An exact copy of the data is needed, but without any of its images.

----

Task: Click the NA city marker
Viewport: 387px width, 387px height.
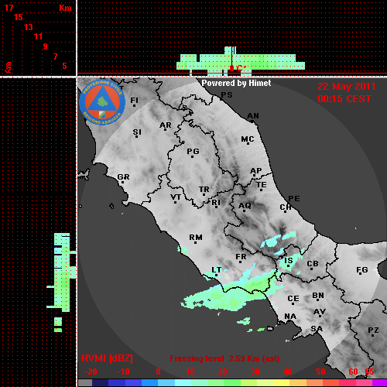Action: (x=290, y=317)
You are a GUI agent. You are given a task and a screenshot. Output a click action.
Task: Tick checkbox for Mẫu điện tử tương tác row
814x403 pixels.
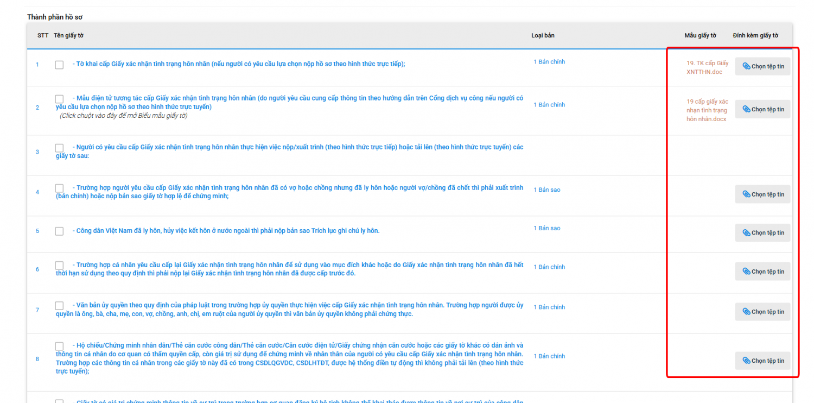[59, 99]
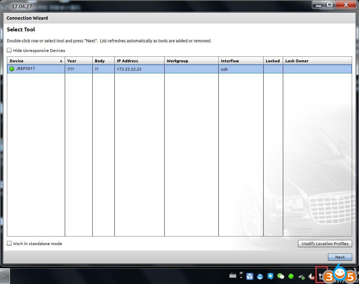Click the blue box icon in system tray

click(x=250, y=276)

----

* Exercise output *
Task: Click the NA city marker
Viewport: 387px width, 387px height.
Action: (x=290, y=317)
You are a GUI agent. You are given a task and a screenshot. Output a click action.
Task: Tick checkbox for Mẫu điện tử tương tác row
814x403 pixels.
[59, 99]
Click the blue box icon in system tray

click(x=250, y=276)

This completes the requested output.